There’s nothing like the taste of homemade sauerkraut. This homestead food is packed with gut-healthy flora that boosts your immune and digestive systems. Ferment your own sauerkraut for pennies, using ingredients already in your kitchen.

Homemade Sauerkraut Recipe

Ingredients

● One head red cabbage
● Sea salt (2.5% of the weight of the cabbage)
● Optional: carrots and caraway seeds

Equipment

● Half gallon and half pint mason jars
● Plastic lid with airlock or a fermentation crock
● Food processor
● Kitchen scale

Directions

1. Remove the outer leaves from the cabbage and wash thoroughly.
2. Quarter the cabbage and discard the core. Hint: cabbage off-cuts are great in compost!
3. Use the kitchen scale to weigh your quartered cabbage in grams. Write this number down; it will determine how much salt you use later.
4. Using a food processor grating attachment, shred the cabbage finely. We’ve found that a machine will get you the most uniform cuts for even fermentation.
5. Use the trusty kitchen scale once again to measure your salt. For every 100 grams of cabbage, you need 2.5 grams of salt. It takes a little math, but it’s worth it!
6. In a large bowl, mix the shredded cabbage with the salt.

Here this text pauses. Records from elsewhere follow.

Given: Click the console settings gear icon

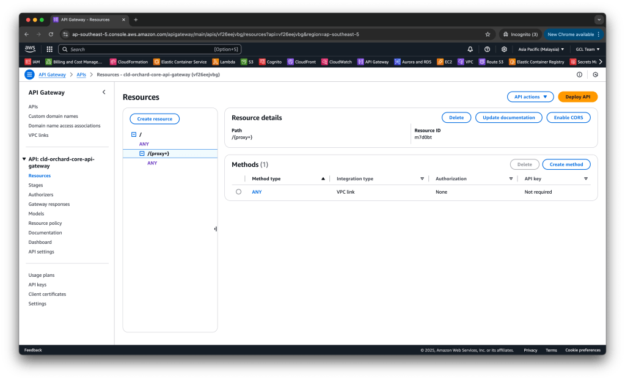Looking at the screenshot, I should coord(504,49).
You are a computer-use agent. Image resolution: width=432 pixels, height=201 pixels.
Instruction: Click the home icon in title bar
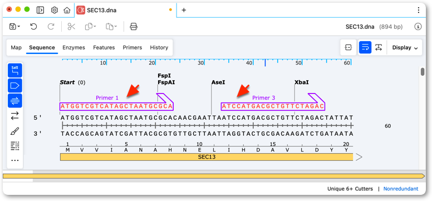tap(67, 10)
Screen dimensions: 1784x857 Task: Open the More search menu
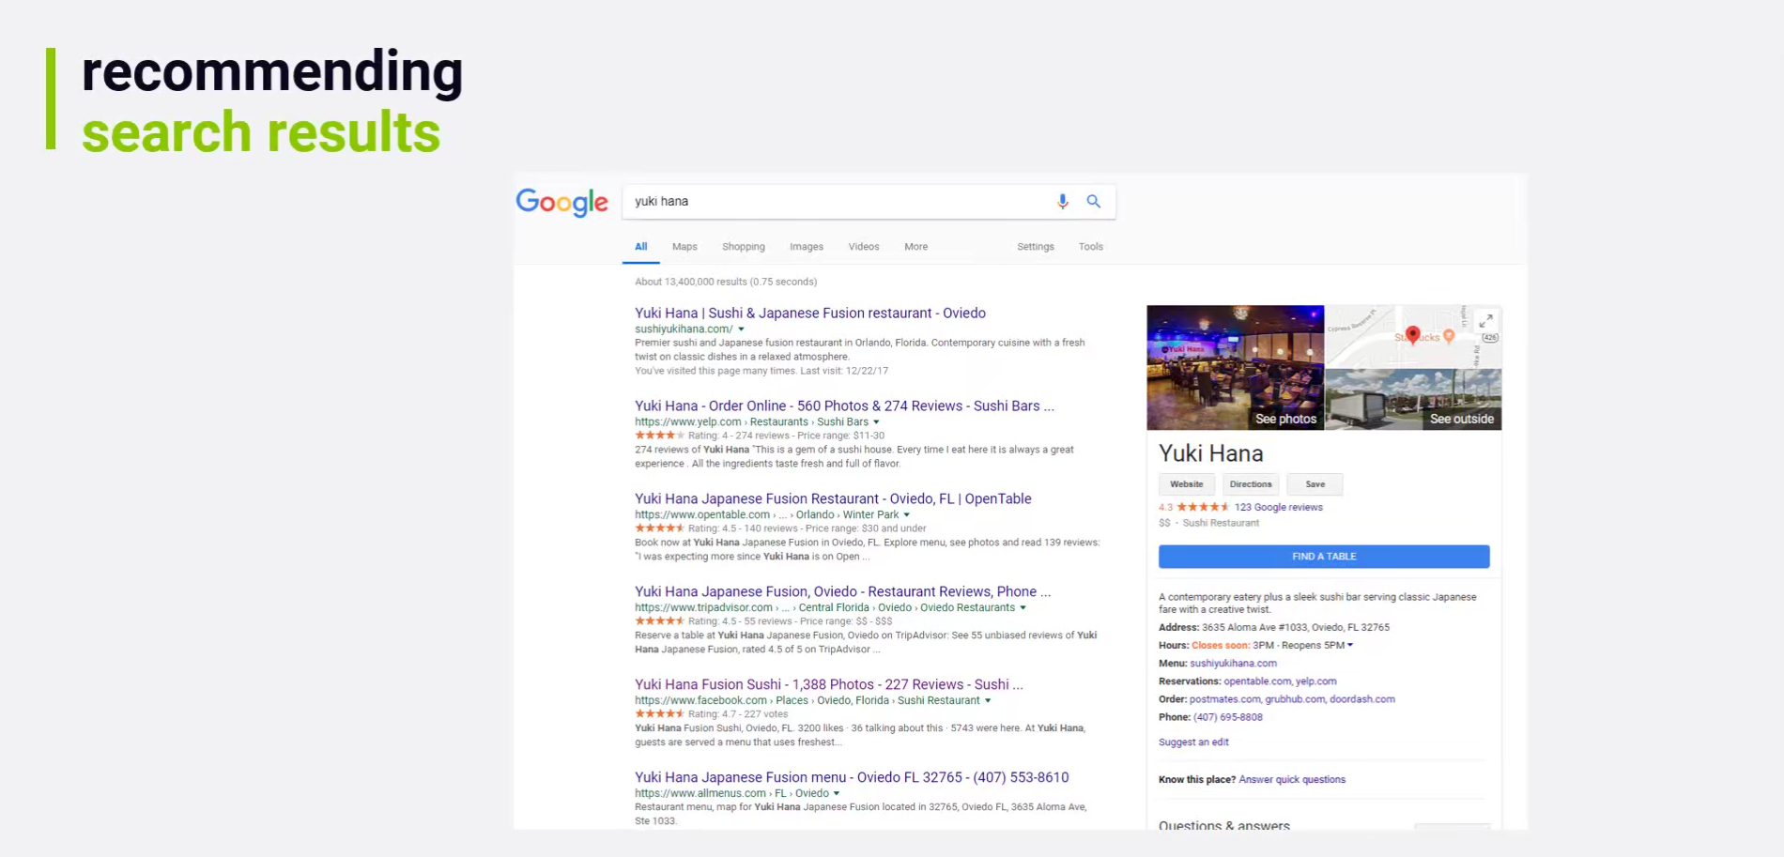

You can add carrots or caraway seeds at this point if you’d like.
7. Mash the mixture with your hands or a potato masher for a good ten minutes. Your goal is to squeeze liquid out of the cabbage, which will be your brine.
8. Move the shredded cabbage mixture to a Mason jar or crock.
9. Add the brine and ensure all of the cabbage is submerged in the liquid. You can top the cabbage with a small Mason jar to ensure it’s completely submerged.
10. Fasten the lid on either your Mason jar or crock. Store the sauerkraut in a dark closet in an area with a temperature of 65 – 80 degrees.
11. After two weeks, start tasting the sauerkraut until the desired taste is achieved. This can take up to one month.
12. Once done, store the sauerkraut in the fridge to stop fermentation.
13. Share and enjoy!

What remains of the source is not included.